Actually, most stocks are having a pretty bad day, with the S&P 500 falling as far as 2.7% at 1:35 p.m. EDT today. But aerospace stocks are doing even worse. Shares of Boeing (NYSE:BA), for example, have fallen 5.5%. General Electric (NYSE:GE), which gets more revenue from the sale of jet engines than from any of its other businesses, is down 6%. Even start-up space tourism company Virgin Galactic (NYSE:SPCE), which isn't actually doing much of anything just yet, is still down a sizable 4.9%.
There is really no bad news from any of the three companies themselves. To the contrary, Reuters recently wrote that Boeing is on track to begin a key flight certification test that could help put its 737 MAX back in service, as early as next week. So we need to look to macroeconomic news for a reason. And two answers seem most likely.
First and foremost are the latest coronavirus statistics: 9.3 million patients infected with COVID-19 worldwide, with 2.35 million in the United States. There were 5,000 new infections reported in a single day in Texas. And across the nation, more states reported an acceleration in the spread of the virus than reported a successful flattening of the curve.
Because an uncontained virus is a health risk for anyone leaving the front door, none of this is good news for travel and tourism demand. Unless we get the coronavirus under control, it's likely to cut short the revival in air travel, depress demand for new airplanes (Boeing) and new jet engines (GE), and stifle demand for novel ways to fly (Virgin Galactic).
Adding to investor worries, there's word now that the Trump Administration is contemplating $3.1 billion in new tariffs on European trade goods, a tit-for-tat response to EU plans to tax digital transactions of U.S. tech companies like Facebook, Google, and Amazon.com. Rightly or wrongly, the president's plan opens up the potential for Europe to respond in kind with tariffs of its own on U.S. trade goods.
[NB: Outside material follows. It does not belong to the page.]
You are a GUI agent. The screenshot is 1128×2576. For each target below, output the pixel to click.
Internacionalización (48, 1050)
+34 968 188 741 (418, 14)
Given how stressed aerospace companies are already, and the high profile of Boeing and GE, I wouldn't be surprised if those two companies bear the brunt of European sanctions. Such a move would, after all, serve the dual purpose of both responding to U.S. sanctions, and at the same time help to protect a fragile European aerospace sector from competition from Boeing and GE -- probably a politically popular move in Brussels at a time like this.
And there you have it, folks: Coronavirus plus a brewing trade war with Europe are adding up to drive down the value of U.S. aerospace stocks today. For them to move back up again, I suspect we're going to need to see either renewed progress on the coronavirus, or a lessening of trade tensions with the EU.
Until one of those two things happens, expect the stock market to remain cantankerous.